**Segmento do documento:**
Os autores realçaram o facto dos benefícios da aspirina ao nível da prevenção
oncológica se basearem, provavelmente, em efeitos pleiotrópicos, talvez anti-
inflamatórios, e efeitos apoptóticos em vez de só antitrombolíticos.
Conclusão
Este estudo demonstrou um importante efeito da utilização de uma baixa dose de
aspirina na prevenção da mortalidade não vascular e por cancro, que se pode
verificar num curto período de tempo.
Comentário
O efeito da aspirina na redução do risco de eventos cardiovasculares está bem
definido, sempre contrabalançado pelo seu efeito hemorrágico. No entanto ainda
existe alguma controvérsia relativamente ao seu efeito antineoplásico.

**Item de trabalho 1:**
Devolva, sem qualquer alteração, o trecho do segmento do documento entre "Os autores realçaram" e "de só antitrombolíticos.", ambos inclusive.
**Item de trabalho 2:**
No segmento do documento, que efeito da aspirina contrabalança sempre a redução do risco de eventos cardiovasculares?

**Conjunto de registos:**
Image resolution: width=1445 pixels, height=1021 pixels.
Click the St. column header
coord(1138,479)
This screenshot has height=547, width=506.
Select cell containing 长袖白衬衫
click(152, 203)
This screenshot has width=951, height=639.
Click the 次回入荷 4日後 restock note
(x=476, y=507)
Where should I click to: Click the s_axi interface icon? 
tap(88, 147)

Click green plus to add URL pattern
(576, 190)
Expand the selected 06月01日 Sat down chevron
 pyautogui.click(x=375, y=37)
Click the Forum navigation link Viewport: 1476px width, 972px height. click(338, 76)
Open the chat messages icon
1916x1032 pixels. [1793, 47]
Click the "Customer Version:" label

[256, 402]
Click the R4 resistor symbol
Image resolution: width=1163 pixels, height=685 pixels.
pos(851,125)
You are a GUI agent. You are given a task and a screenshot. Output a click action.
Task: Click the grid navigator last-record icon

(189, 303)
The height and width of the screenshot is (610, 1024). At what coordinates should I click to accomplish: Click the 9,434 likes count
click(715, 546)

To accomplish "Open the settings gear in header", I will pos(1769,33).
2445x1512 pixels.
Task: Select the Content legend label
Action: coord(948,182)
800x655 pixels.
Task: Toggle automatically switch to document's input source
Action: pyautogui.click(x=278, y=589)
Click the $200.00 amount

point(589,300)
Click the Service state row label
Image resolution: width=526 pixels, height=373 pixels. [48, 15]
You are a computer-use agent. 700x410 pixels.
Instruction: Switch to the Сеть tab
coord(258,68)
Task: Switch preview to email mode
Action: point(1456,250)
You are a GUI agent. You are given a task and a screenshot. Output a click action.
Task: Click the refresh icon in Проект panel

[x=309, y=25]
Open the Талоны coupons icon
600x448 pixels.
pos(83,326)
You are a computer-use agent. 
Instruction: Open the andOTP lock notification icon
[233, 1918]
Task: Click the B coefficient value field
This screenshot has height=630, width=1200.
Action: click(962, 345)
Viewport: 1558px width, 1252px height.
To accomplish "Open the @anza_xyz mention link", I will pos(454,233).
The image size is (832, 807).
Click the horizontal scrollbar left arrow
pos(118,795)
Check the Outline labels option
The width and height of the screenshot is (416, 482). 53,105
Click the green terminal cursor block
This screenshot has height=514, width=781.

**Resposta escrita 1:**
Os autores realçaram o facto dos benefícios da aspirina ao nível da prevenção
oncológica se basearem, provavelmente, em efeitos pleiotrópicos, talvez anti-
inflamatórios, e efeitos apoptóticos em vez de só antitrombolíticos.

**Resposta escrita 2:**
O seu efeito hemorrágico.